И тут припомнил служивый, что когда с турками воевали, а дело в Болгарии у деревни Шейново было, пошли они в атаку и схватились врукопашную. Наскочил на Василия турок из офицеров их, и из револьвера пулей ногу ему продырявил, но и Василий в долгу не остался: штык со всего маху турку в плечо всадил. И после таких членовредительских действий очень они друг на друга осерчали. И хотя оба раненые, успокаиваться не желали: вцепились друг в друга. То турок русского колотит, то русский турку тумаки раздает. А потом от боли, да от потери крови оба сил лишились и сознание потеряли. Очнулся солдат, уже стемнело, оглянулся по сторонам – вокруг убитые, а кто выиграл или проиграл бой, совсем не известно. Ощупал Василий рану на ноге, терпеть можно. Глянул он на турка, тот хоть и лежит без сознания, но дышит.

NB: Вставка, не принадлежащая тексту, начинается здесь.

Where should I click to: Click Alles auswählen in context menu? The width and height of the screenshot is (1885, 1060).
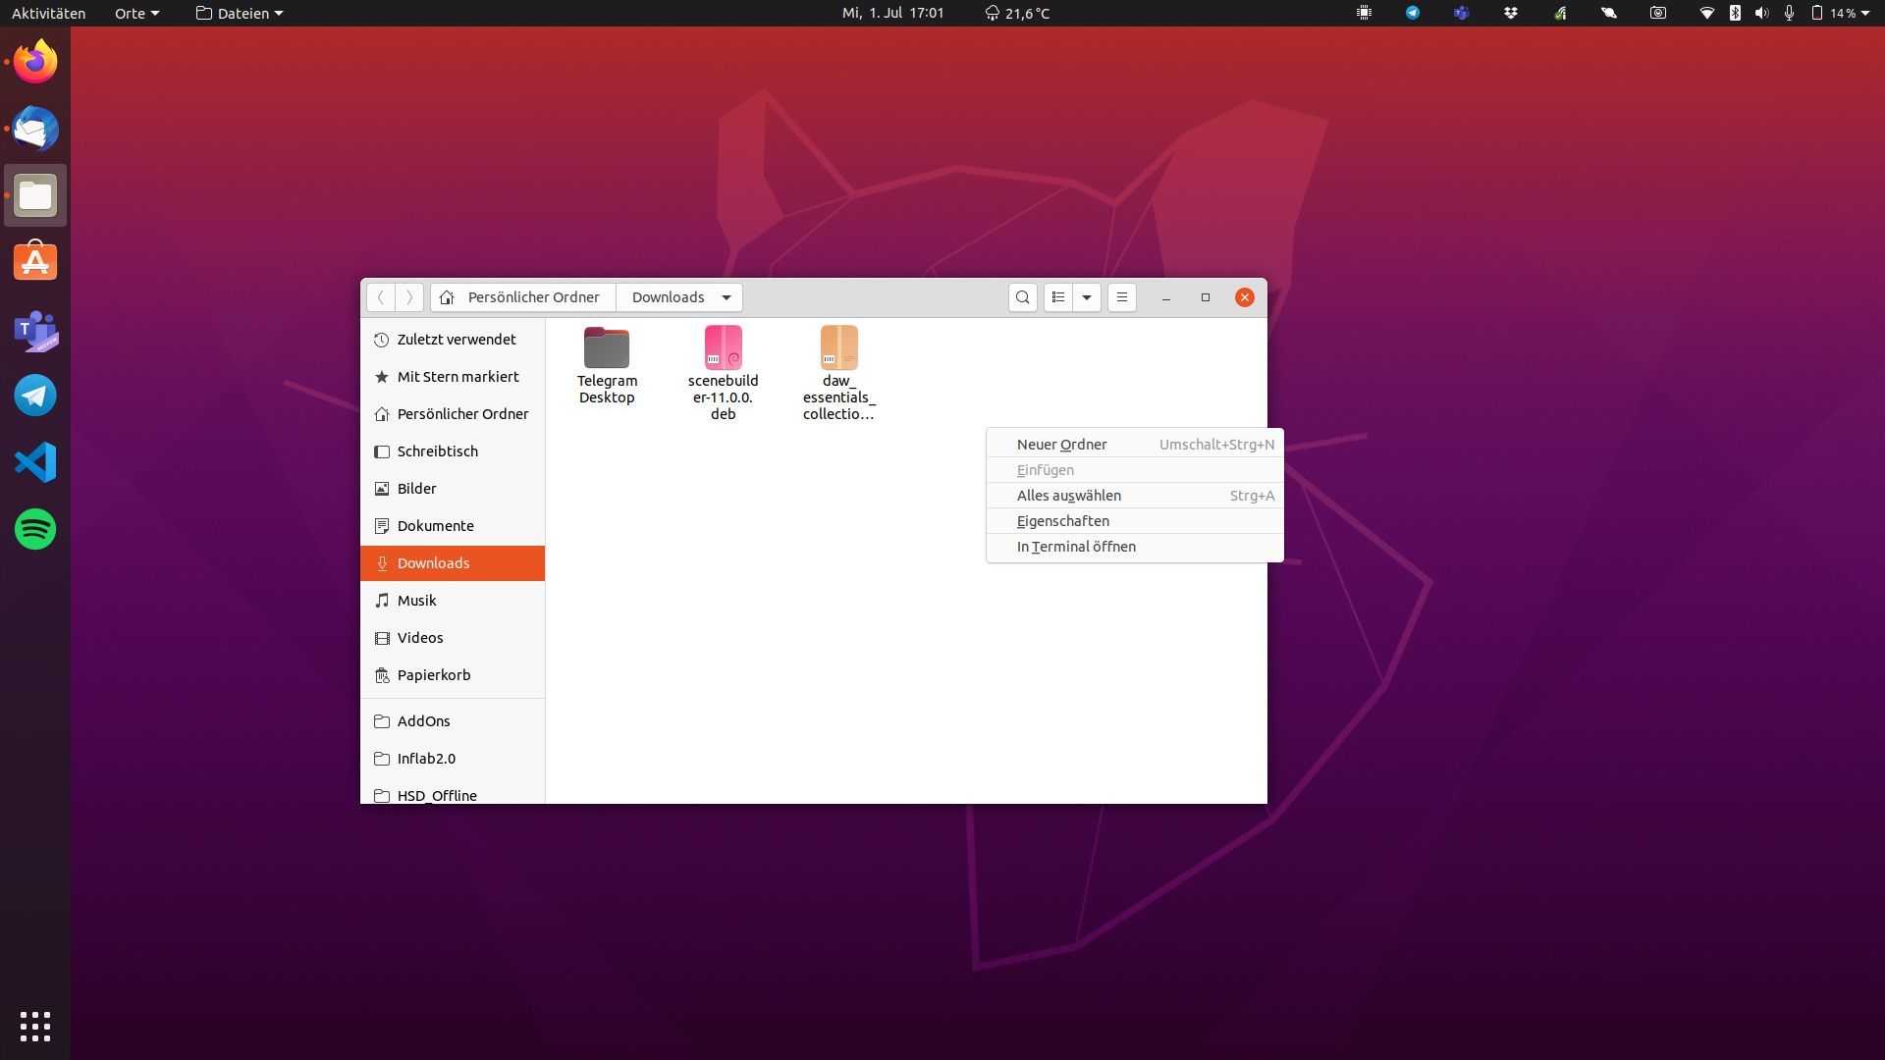click(x=1069, y=496)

– Что ж, – думает Василий, – храбрый противник оказался, до последнего со мной дрался, такому и помощь оказать не грех. Перевязал солдат турку плечо, как мог, и из своей фляжки воды ему в рот влил. Турок очнулся и воду ту с превеликой охотой выпил. А потом отдышался чуток и на ломанном русском языке сказал, что зовут его Аман, и он сожалеет, что поранил такого благородного солдата, который вместо того, чтобы его к праотцам отправить, перевязал и водой поделился.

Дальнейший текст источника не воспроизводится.